Menurutnya, hal ini menjadi penyampaian Wali Kota untuk ke pihak PII dan KNKES agar dijadikan sebagai dasar. Sementara ini pihaknya sedang menyiapkan feasibility study yang dipertimbangkan oleh Gubernur. “Sesuai aturan selama 14 hari, setelah itu baru kita lihat, apakah proses ini ada rekomendasi pertimbangan yang dikeluarkan oleh gubernur sesuai dengan mekanisme ataukah tidak ada,” katanya sembari menyebut jika tidak dilakukan pertimbangan, lanjut Chairul, maka dianggap setuju.

--- Tugas Wajib a ---
Kembalikan bagian kutipan di atas dari "Menurutnya, hal ini" sampai "maka dianggap setuju." persis seperti tertulis.
Kutipan di atas dan catatan di bawah ini berasal dari sumber yang berbeda.

--- Data Hasil Ekstraksi ---
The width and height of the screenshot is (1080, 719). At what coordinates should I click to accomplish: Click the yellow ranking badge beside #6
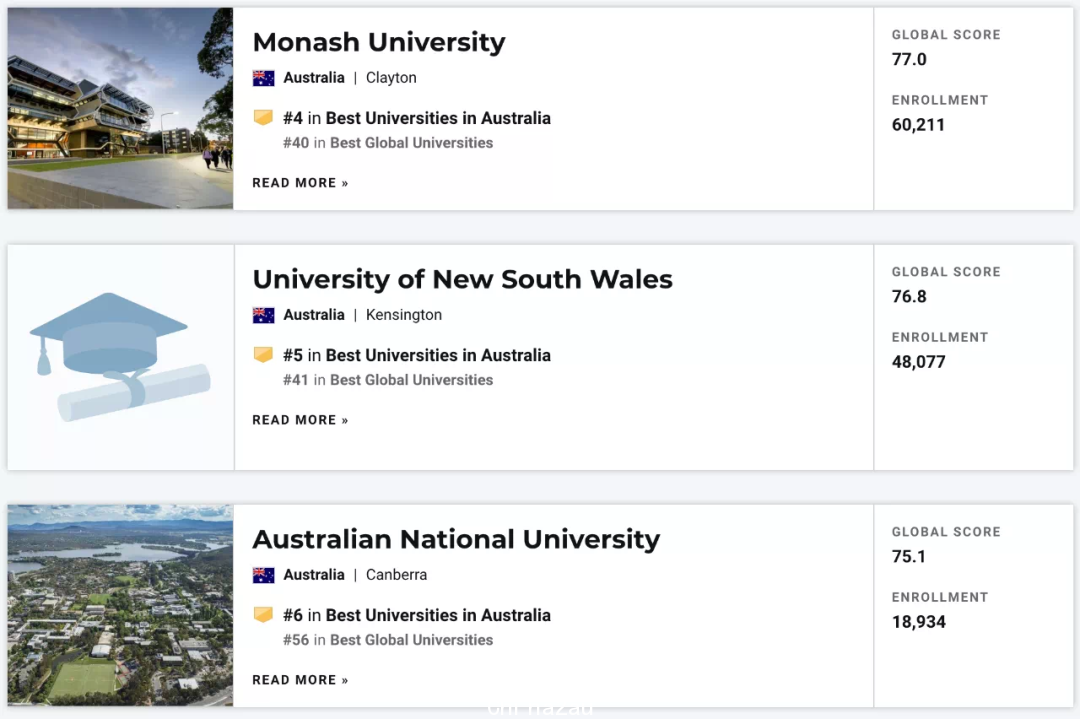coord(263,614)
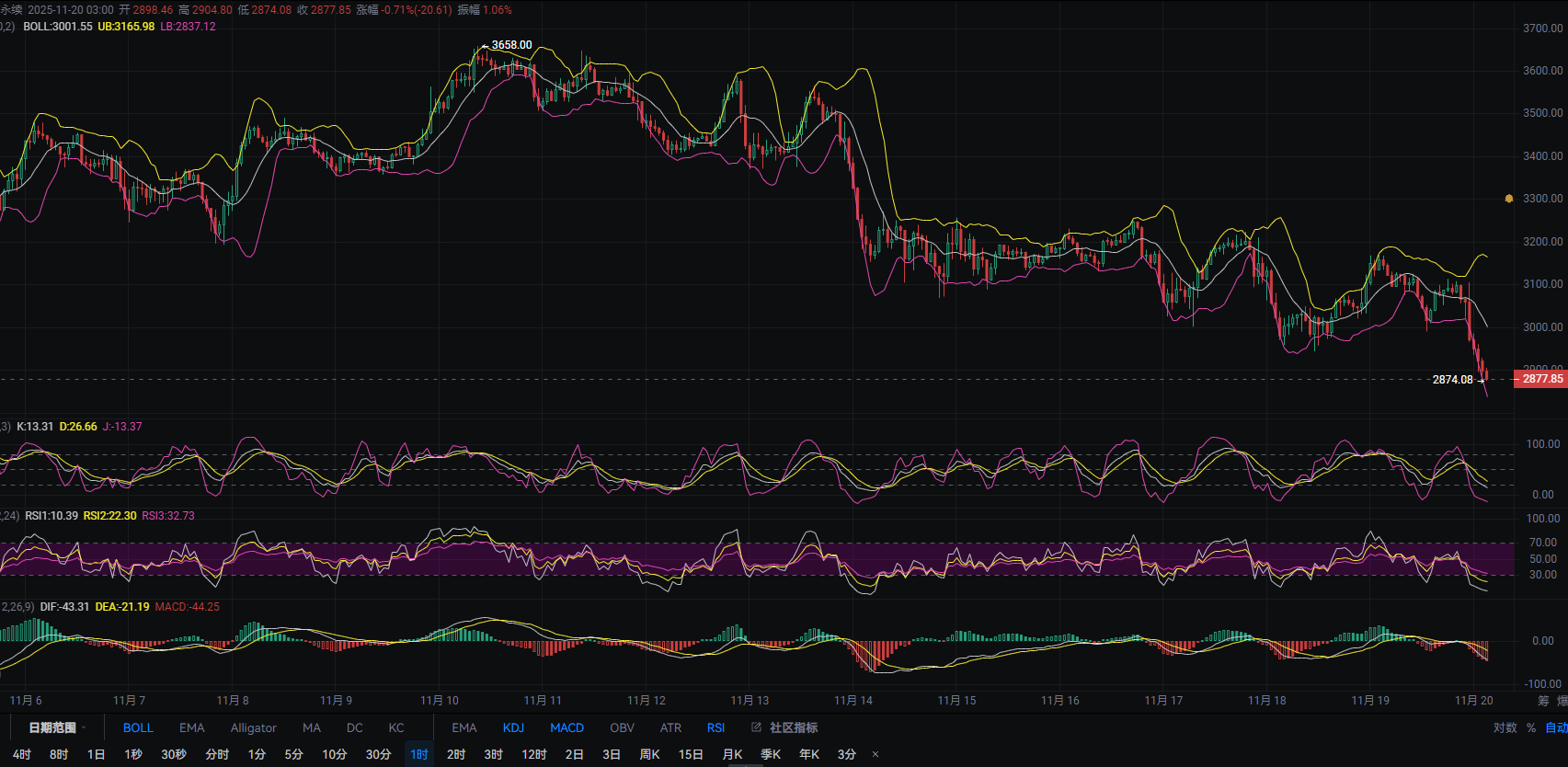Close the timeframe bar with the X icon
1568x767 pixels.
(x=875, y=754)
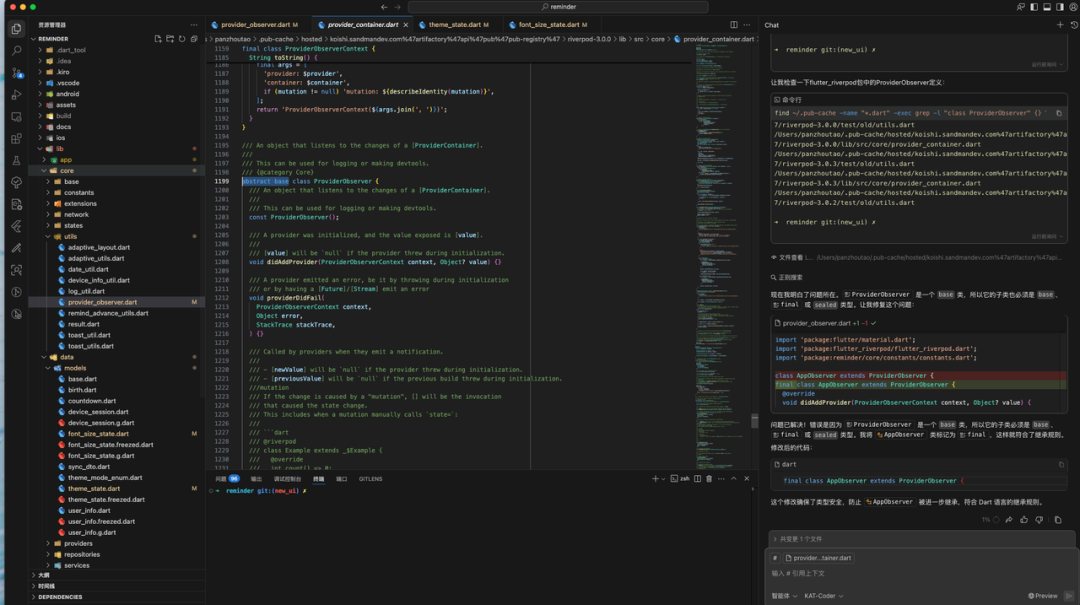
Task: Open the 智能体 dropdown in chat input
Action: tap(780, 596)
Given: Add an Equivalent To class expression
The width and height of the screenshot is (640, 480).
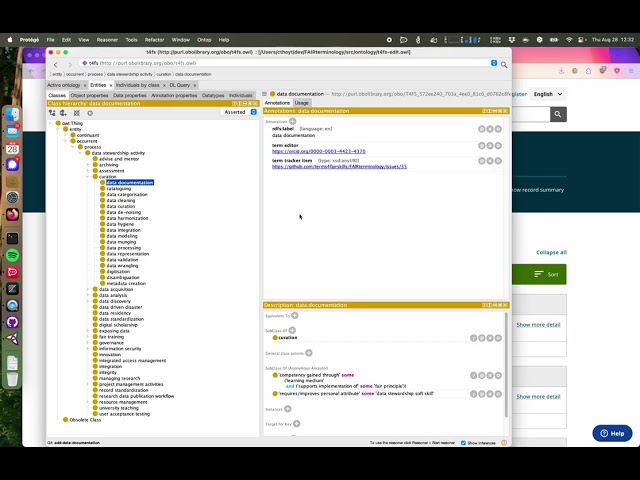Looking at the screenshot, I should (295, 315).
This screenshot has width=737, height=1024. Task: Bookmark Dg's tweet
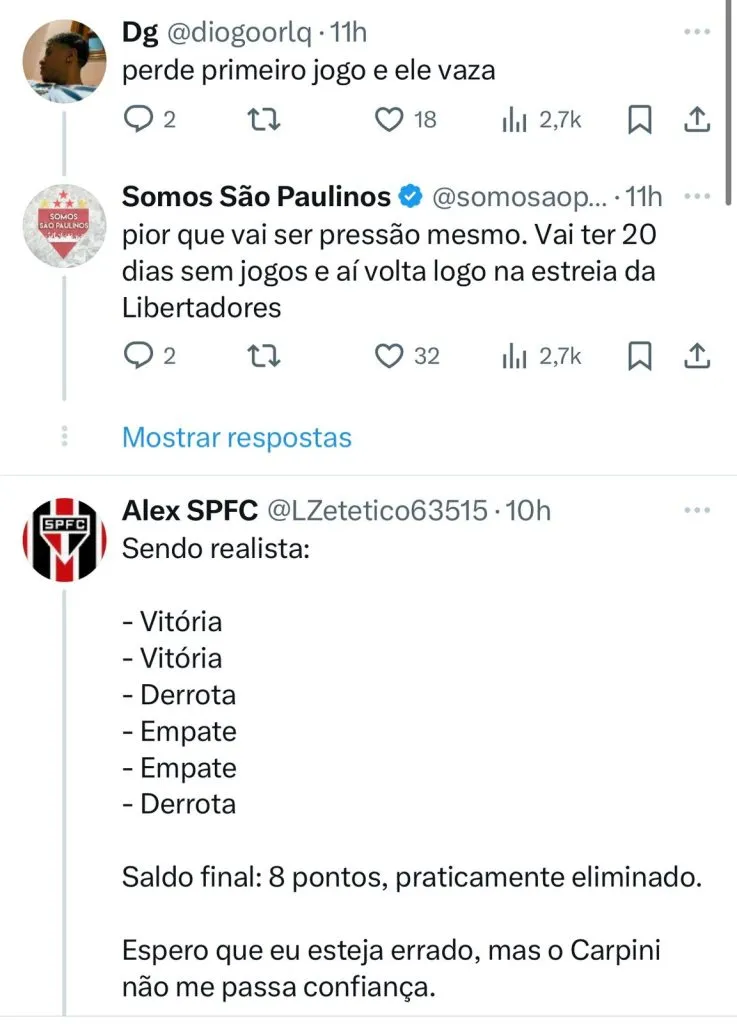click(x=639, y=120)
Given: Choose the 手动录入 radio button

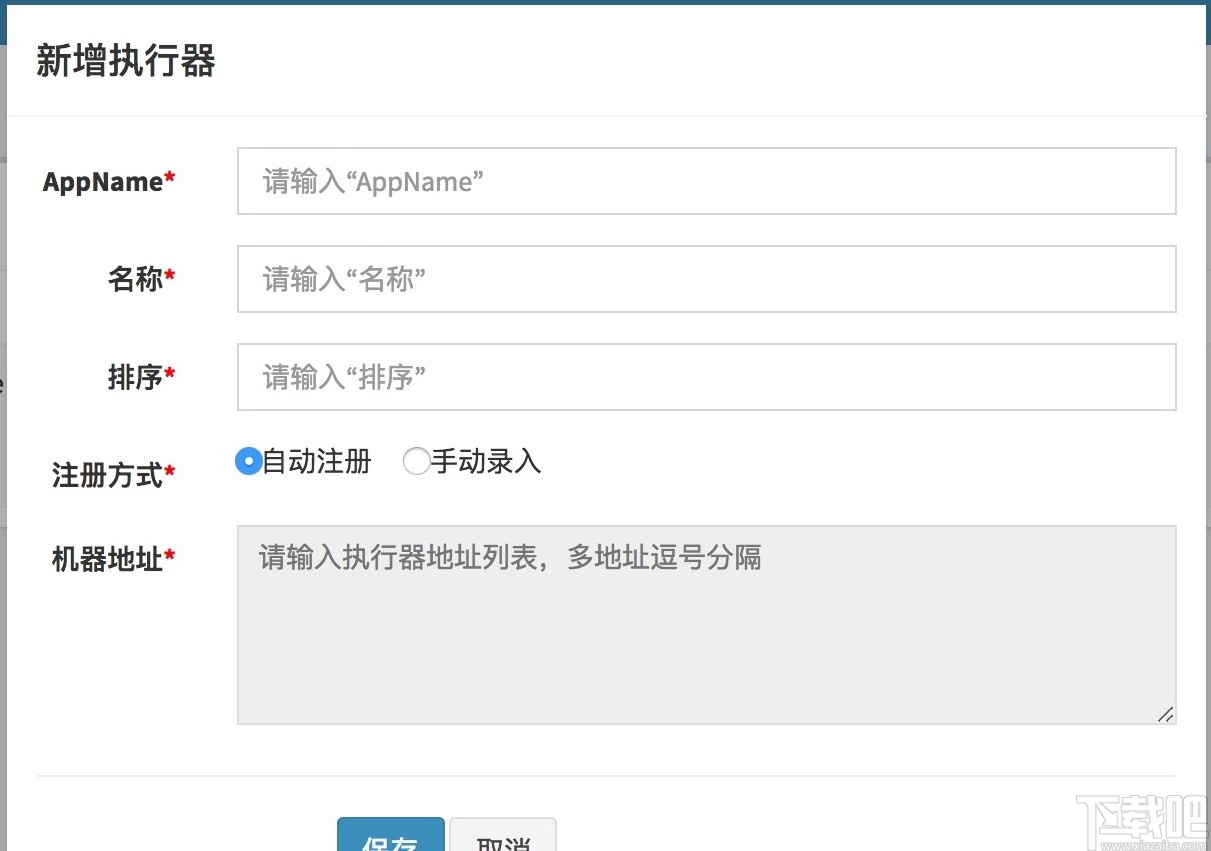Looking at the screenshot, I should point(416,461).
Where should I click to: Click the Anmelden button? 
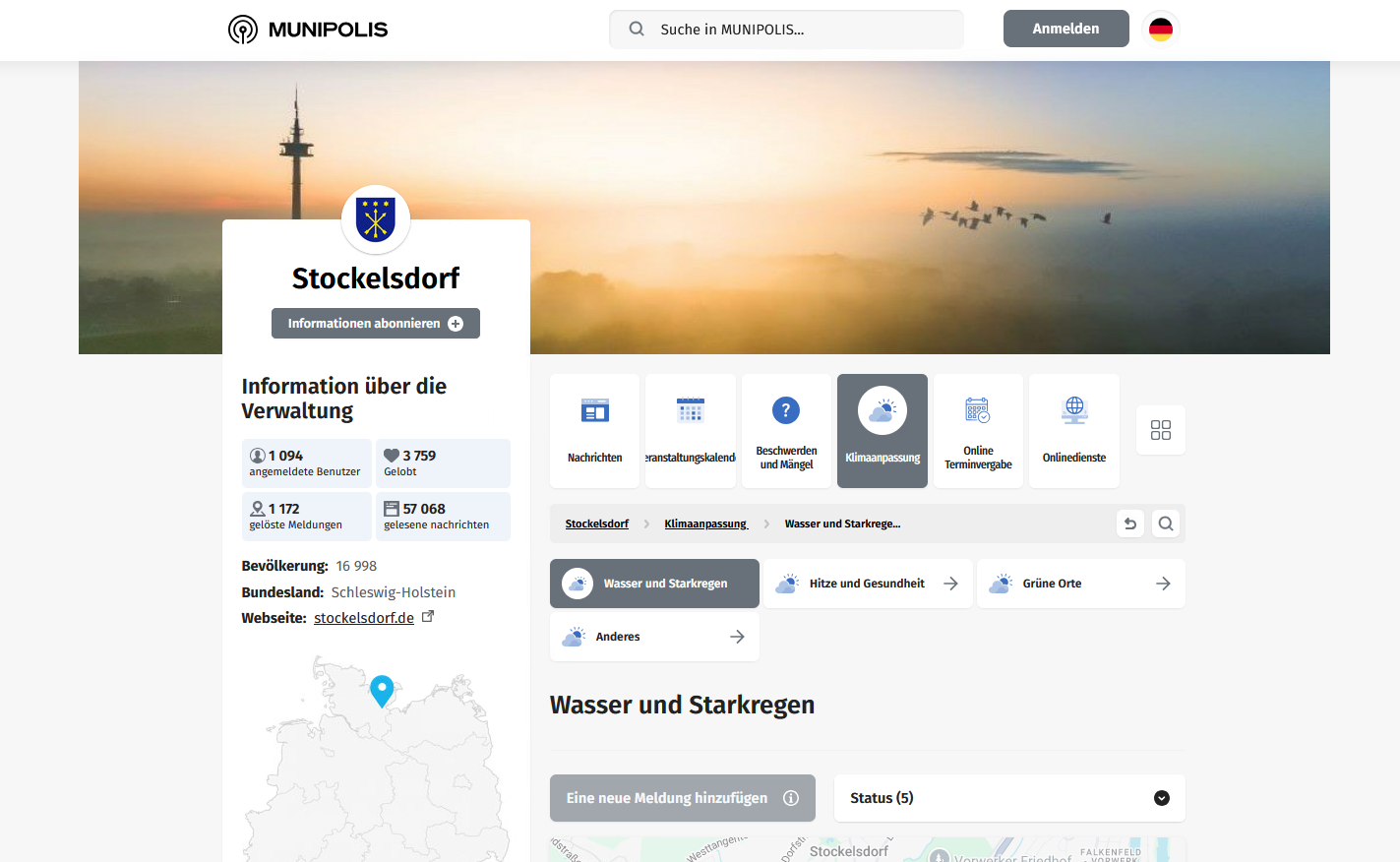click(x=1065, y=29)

--- Tugas Wajib b ---
Ketik ulang persis baris-baris catatan mulai dari baris yang memuat "Given: Choose the 手动录入 radio button" sampai akhir catatan, tanpa menyertakan gambar.

--- Jawaban Benar a ---
Menurutnya, hal ini menjadi penyampaian Wali Kota untuk ke pihak PII dan KNKES agar dijadikan sebagai dasar. Sementara ini pihaknya sedang menyiapkan feasibility study yang dipertimbangkan oleh Gubernur. “Sesuai aturan selama 14 hari, setelah itu baru kita lihat, apakah proses ini ada rekomendasi pertimbangan yang dikeluarkan oleh gubernur sesuai dengan mekanisme ataukah tidak ada,” katanya sembari menyebut jika tidak dilakukan pertimbangan, lanjut Chairul, maka dianggap setuju.

--- Jawaban Benar b ---
Given: Choose the 手动录入 radio button

Looking at the screenshot, I should point(416,461).
Where should I click to: Click the Anmelden button? 
click(x=1065, y=29)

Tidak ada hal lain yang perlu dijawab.